- **EXERCISE GOAL**: Copy the rows from the line containing "Expand the Type" through the line containing "1400x840 pixels. [792, 302]", both included, and leave out the pictures.

- **MATERIAL FOR THIS TASK**:
- - -
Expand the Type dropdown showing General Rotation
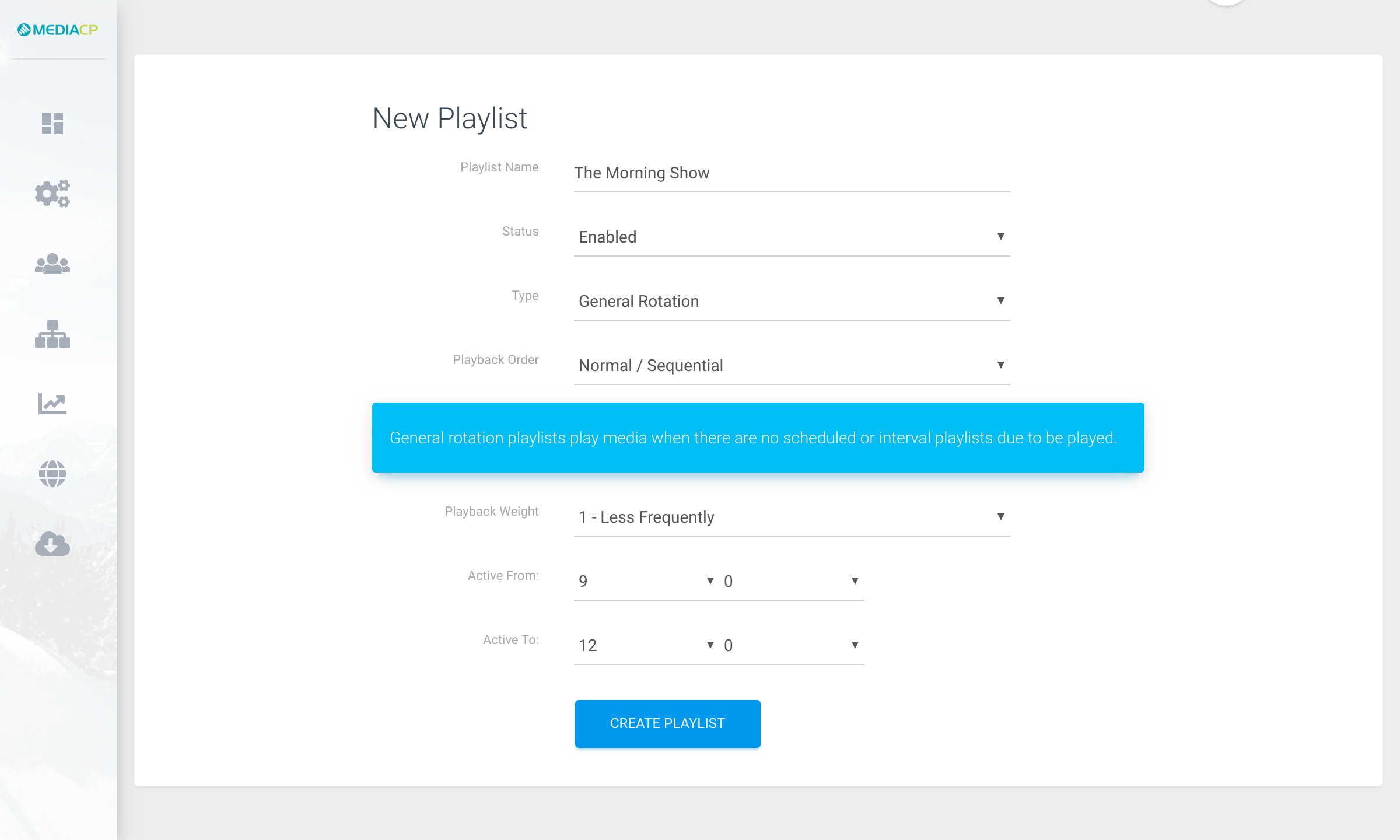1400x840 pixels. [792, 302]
- - -
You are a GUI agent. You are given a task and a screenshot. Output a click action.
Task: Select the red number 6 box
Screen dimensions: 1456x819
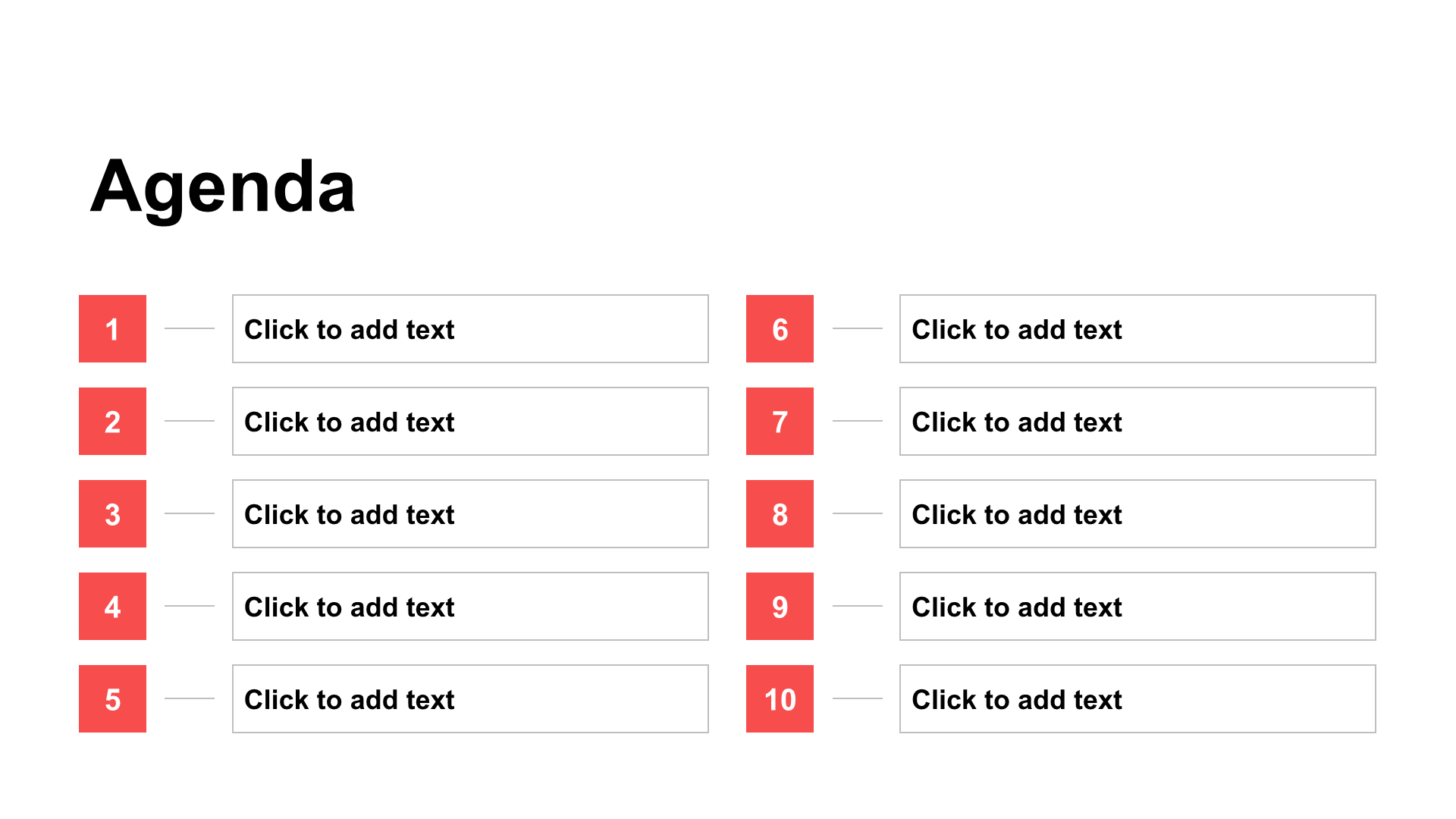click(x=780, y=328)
- - -
- **PROBLEM SOLUTION**:
Expand the Type dropdown showing General Rotation
1400x840 pixels. [792, 302]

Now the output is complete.